Although over 250 episodes were produced, only 77 episodes survive on tape. So few recordings of the show remain as a result of both the show being aired live, and many of the videotapes used to record the show in the 1970s being reused week-to-week. Many of the tapes that date back to the 1970s were recorded at the request of the father of former Alabama halfback Mike Stock, so he could watch highlights of his son with the Crimson Tide. In 1992, Golden Flake and Coke donated the 77 surviving episodes to the Paul W. Bryant Museum, and in 2001 an exhibition that featured the show called "Sundays at Four" opened at the Bryant Museum.
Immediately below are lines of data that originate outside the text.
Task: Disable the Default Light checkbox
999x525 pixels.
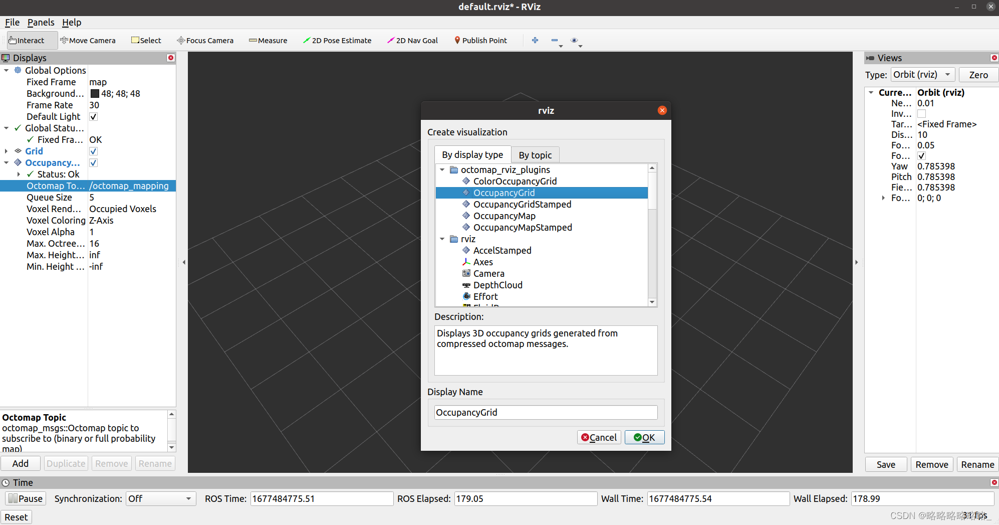Action: (x=93, y=116)
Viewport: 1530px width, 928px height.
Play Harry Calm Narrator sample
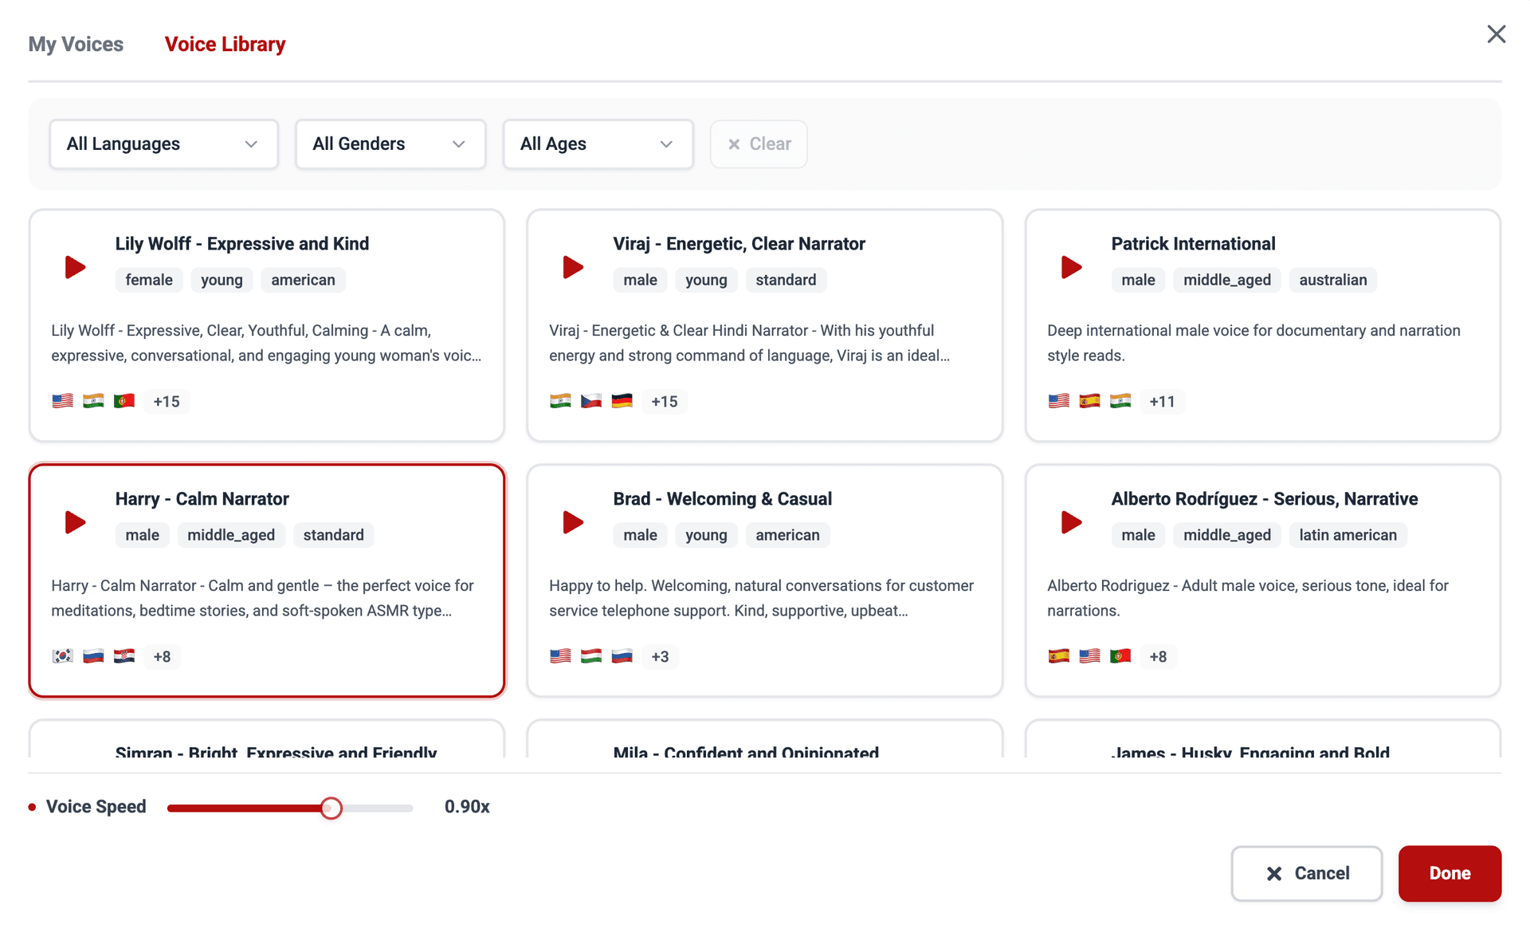75,522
Efforts to re-release the show on DVD have been discussed at various times, but have yet to yield fruit.

==Sponsors==
The title sponsors of the show were the Birmingham Coca-Cola Bottling Company and Golden Flake Snack Foods. Their slogan was "a great pair, says the Bear," and each episode opened with Bryant and his co-host opening a bag of Golden Flake potato chips and bottles of Coca-Cola.

==Legacy==
Culturally, the show reflected many of the values of the state not only in the way Bryant spoke about the game, but also in how he spoke about God, family and country. The ability of Bryant to connect with the fan base through the show helped to both "create and sustain the legend of Bear Bryant" as observed by Keith Dunnavant. During the 1960s and 1970s, National Collegiate Athletic Association (NCAA) rules prohibited teams from appearing in more than two televised games on ABC per season. As such, The Bear Bryant Show became the primary way that fans of the Crimson Tide from across the state were able to see the games. For years, the show aired on Sundays at 4:00 p.m., and its popularity regularly caused many of the stations that carried it to preempt live coverage of National Football League games during the same timeslot. In addition to providing the fans a way to see highlights from the weekly games, the show was also watched by Crimson Tide players to see what coach Bryant had to say about their individual performances.